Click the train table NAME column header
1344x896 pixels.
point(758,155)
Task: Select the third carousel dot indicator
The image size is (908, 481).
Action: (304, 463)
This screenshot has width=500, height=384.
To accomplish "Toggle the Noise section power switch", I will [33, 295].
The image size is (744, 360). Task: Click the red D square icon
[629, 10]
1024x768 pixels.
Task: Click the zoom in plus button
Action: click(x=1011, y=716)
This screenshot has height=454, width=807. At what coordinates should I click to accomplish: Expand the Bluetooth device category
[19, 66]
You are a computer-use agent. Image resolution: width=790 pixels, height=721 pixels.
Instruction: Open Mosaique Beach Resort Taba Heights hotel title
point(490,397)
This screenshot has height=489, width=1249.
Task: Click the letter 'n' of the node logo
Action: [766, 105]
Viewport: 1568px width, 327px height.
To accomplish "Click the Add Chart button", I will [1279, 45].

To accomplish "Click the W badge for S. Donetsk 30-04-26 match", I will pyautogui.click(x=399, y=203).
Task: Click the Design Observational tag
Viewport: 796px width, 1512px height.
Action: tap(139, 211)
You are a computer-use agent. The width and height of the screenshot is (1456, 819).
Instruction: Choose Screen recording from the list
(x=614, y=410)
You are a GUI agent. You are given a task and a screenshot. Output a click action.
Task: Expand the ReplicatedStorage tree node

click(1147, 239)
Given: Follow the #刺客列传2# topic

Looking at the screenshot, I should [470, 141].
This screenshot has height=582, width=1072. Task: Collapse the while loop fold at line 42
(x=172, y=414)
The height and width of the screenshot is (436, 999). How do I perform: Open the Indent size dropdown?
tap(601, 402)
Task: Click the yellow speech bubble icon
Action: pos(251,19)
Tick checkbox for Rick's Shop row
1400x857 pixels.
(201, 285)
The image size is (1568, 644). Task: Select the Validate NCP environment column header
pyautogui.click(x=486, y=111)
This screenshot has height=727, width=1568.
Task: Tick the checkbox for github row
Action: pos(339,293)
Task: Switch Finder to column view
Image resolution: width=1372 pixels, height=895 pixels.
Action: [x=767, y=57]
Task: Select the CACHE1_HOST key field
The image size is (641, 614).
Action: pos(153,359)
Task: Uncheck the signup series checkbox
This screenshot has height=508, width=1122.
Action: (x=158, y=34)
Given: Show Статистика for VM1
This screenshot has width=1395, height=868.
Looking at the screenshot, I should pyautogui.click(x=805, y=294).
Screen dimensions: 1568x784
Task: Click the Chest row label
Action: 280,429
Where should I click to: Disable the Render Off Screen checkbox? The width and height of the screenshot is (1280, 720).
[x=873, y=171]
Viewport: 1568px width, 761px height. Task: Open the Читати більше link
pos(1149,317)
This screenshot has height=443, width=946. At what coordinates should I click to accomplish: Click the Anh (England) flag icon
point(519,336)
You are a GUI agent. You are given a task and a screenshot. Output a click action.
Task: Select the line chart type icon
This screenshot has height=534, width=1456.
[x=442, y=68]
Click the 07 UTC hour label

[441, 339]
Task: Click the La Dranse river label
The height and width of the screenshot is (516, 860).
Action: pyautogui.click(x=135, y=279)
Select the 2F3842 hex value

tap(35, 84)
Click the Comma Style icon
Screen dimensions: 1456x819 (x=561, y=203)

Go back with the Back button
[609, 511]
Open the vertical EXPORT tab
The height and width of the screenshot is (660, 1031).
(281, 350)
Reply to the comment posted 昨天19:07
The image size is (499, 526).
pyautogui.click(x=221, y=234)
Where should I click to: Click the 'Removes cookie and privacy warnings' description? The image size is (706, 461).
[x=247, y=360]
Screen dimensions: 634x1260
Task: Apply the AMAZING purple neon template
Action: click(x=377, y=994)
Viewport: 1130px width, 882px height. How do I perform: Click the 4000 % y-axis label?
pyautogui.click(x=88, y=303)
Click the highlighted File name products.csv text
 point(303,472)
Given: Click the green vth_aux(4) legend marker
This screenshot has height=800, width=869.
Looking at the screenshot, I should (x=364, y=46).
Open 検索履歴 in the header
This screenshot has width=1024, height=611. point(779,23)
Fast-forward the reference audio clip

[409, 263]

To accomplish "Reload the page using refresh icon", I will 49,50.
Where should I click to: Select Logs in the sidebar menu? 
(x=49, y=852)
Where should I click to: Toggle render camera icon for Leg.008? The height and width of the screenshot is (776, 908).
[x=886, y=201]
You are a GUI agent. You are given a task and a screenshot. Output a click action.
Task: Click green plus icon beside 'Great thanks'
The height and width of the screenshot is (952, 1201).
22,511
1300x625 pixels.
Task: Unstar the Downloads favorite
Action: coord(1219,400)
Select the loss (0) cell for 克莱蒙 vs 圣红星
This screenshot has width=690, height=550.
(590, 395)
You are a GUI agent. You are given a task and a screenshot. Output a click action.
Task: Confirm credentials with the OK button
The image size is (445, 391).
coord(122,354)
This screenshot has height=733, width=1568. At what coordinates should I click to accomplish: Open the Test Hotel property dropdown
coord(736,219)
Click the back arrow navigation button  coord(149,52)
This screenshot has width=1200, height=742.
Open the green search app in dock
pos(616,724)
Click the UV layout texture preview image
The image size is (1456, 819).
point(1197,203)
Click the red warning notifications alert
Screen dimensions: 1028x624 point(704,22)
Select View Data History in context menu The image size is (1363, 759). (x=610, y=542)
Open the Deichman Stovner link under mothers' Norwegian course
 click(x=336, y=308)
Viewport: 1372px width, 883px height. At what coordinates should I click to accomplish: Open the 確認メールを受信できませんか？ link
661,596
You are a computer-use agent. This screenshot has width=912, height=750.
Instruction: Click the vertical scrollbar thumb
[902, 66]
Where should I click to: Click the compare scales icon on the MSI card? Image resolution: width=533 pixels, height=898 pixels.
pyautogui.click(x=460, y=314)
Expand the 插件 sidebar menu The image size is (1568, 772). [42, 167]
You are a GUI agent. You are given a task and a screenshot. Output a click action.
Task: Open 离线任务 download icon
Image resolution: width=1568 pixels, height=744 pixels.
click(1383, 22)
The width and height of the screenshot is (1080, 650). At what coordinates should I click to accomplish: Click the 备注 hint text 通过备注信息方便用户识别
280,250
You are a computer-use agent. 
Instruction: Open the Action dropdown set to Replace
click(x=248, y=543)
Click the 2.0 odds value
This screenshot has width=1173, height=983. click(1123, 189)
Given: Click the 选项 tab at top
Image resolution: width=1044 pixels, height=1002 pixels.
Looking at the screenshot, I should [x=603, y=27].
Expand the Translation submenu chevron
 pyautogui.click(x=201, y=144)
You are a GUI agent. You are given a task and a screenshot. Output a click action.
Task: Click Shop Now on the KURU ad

> Task to carry out:
Rewrite the records starting at the line with "Tick checkbox for Rick's Shop row" and ending at the line with "Action: pos(153,359)", changing "column view" to "list view" and keeping everything else the same. Give only those lines.

> Task result:
Tick checkbox for Rick's Shop row
1400x857 pixels.
(201, 285)
The image size is (1568, 644). Task: Select the Validate NCP environment column header
pyautogui.click(x=486, y=111)
This screenshot has height=727, width=1568.
Task: Tick the checkbox for github row
Action: pos(339,293)
Task: Switch Finder to list view
Image resolution: width=1372 pixels, height=895 pixels.
Action: [x=767, y=57]
Task: Select the CACHE1_HOST key field
The image size is (641, 614).
Action: pos(153,359)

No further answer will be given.